Он видел, как её лицо меняется. Сначала недоумение, потом -раздражение, а затем -холодная, отстранённая ярость голодного, загнанного в угол человека.
–Ты с ума сошёл окончательно? -её голос зазвучал резко и громко, заставив вздрогнуть и Катю, и притихшего в углу Мишу. -О какой памяти ты говоришь? Какая история? Видишь -дети замерзают! Видишь -дышать нечем! Ты предлагаешь мне сохранять какие-то бумажки, когда мои дети могут умереть от холода?
–Но это же память о ней! -уже почти крикнул Артём, чувствуя, как его захлёстывает отчаяние. -Это единственное, что от неё останется!
Он не подумал о том, как прозвучат эти слова. Он не видел, как бледнеет Катя, как у Анны Петровны в глазах загорается ужас и бешенство.
–Что останется? -она сделала шаг к нему, и её тень гигантской исказилась на стене. -Что от неё останется? Ты… ты что, знаешь что-то? Ты что-то видел? Говори!
Она схватила его за рукав, и её пальцы, слабые и костлявые, впились в него с неожиданной силой.
–Ты ведь всё время что-то знаешь! Предсказываешь! Сначала бомбёжку, теперь вот это! Ты кто такой? Кто?!
Её крик привлёк внимание. Из темноты возникло лицо дяди Коли.
–Опять он? Опять бесится? Я же говорил -сдать его надо. Он тут нам всем шепчет, про бомбёжки, про бумаги какие-то… Может, он заразу носит, чумной?
Паника, дикая, иррациональная, вспыхнула в подвале мгновенно. Слово «чумной» сработало как спичка в пороховом погребе. На Артёма смотрели уже не как на сумасшедшего, а как на источник смертельной опасности.
–Вон! -закричал кто-то. -Выгоните его!
–Сжечь его вещи, чтобы зараза не расползалась!
В этот миг Катя, испуганная криками, инстинктивно бросилась к матери, и её листки выскользнули из рук и упали на пол, прямо у ног «буржуйки». Анна Петровна, не глядя, машинально, одним движением, подхватила их и швырнула в открытую дверцу печи.
–Нет! -закричал Артём и рванулся вперёд.
Он не думал о ожогах, о боли.
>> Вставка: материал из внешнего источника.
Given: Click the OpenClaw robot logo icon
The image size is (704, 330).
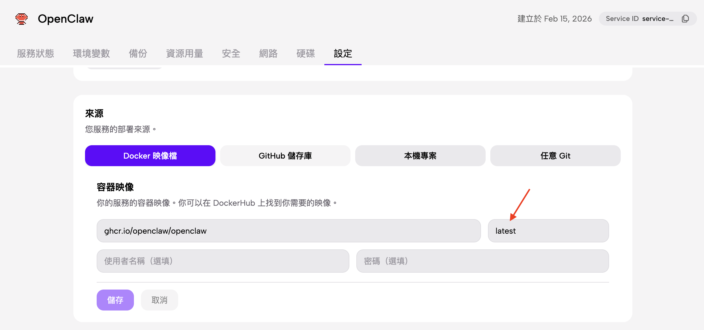Looking at the screenshot, I should [22, 19].
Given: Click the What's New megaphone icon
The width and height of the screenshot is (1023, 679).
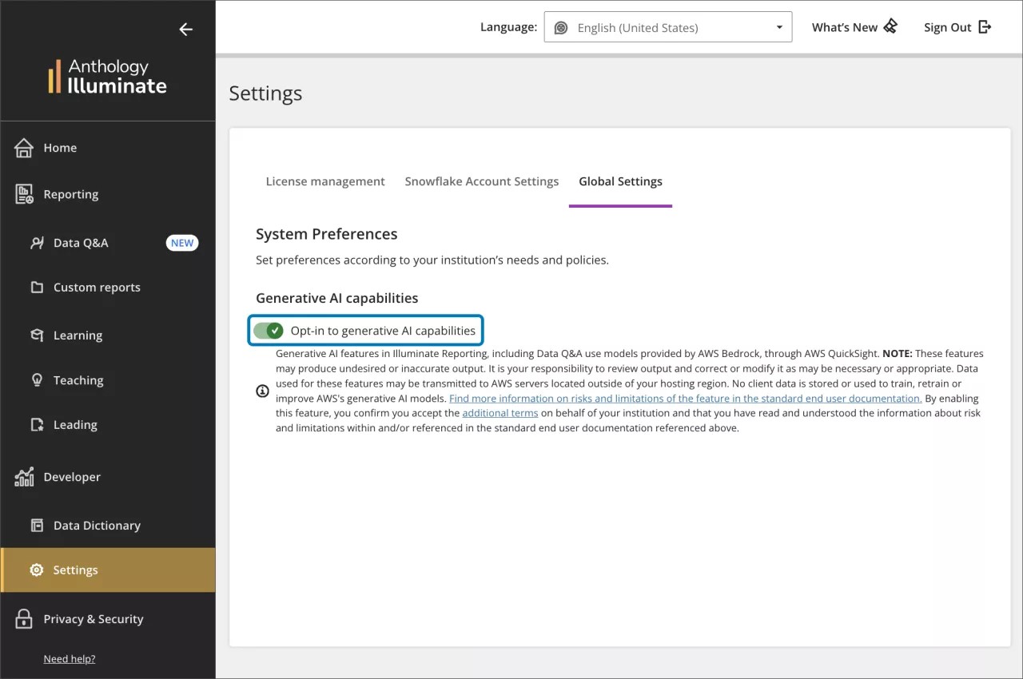Looking at the screenshot, I should coord(890,26).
Он видел только, как жёлтые листки, покрытые ровным детским почерком, сморщились, почернели по краям и вспыхнули ярким, коротким, жестоким пламенем. Буквы, слова, целые предложения -всё исчезало, превращаясь в хрупкий, невесомый пепел.
Он отшвырнул Анну Петровну, сунул руку в огонь, пытаясь выхватить хоть что-то. Острая, обжигающая боль пронзила ладонь, но он почти не почувствовал её. Он выдернул обугленный клочок. На нём угадывалось всего несколько слов: «…мама отдала… я знаю, что она врёт…»
Он стоял на коленях перед печкой, сжимая в обожжённых пальцах этот чёрный, рассыпающийся лоскуток. Кругом стояла гробовая тишина. Все смотрели на него -на его сумасшествие, на его боль, на его бесполезный, жалкий подвиг.
Анна Петровна с ужасом смотрела на свою руку, которую он оттолкнул, потом на его обожжённую ладонь. Ярость в ней угасла, сменившись ледяным, всепоглощающим недоумением и страхом. Она не понимала. Не понимала, почему этот странный, чужой человек готов был сжечь руку ради каких-то исписанных бумажек.
Она молча отвернулась, подошла к детям, обняла их, прижала к себе. Им было теплее от её тела. Ненамного, но теплее.
Артём не поднимался с колен. Он смотрел на пепел, уносившийся в трубу. Он спас крошечный, ничего не значащий обрывок. А целое -погибло. Он снова пытался что-то изменить. И снова всё обернулось трагедией. Он обжёг руку, оттолкнул женщину, которую уважал, вселил в людей новый страх. И всё -ради чего? Рази нескольких слов, которые всё равно никто и никогда не прочтёт.
Он понял ещё одну страшную истину этого места. Здесь не было места красоте, памяти, искусству. Здесь было место только для одного -для огня. Огонь пожирал всё. Дома. Книги. Дневники. Людей. Их прошлое и их будущее. И он был лишь ещё одной щепкой, брошенной в это ненасытное пламя.
Глава 4. Блокадный этикет
Голод пришёл вслед за холодом, но в отличие от своего предшественника, он не был внешней силой -он стал частью их самих, внутренним пейзажем души, перекраивающим сознание и растягивающим время в бесконечную, мучительную ленту одних и тех же, навязчивых мыслей. Он более не был просто физическим ощущением; он стал метафизической категорией, единственной подлинной реальностью, затмившей собой войну, бомбёжки, саму смерть. Смерть была лишь кратким мигом, финальной точкой, а голод -бесконечно длящимся процессом, медленным, изощрённым растворением человеческой сущности.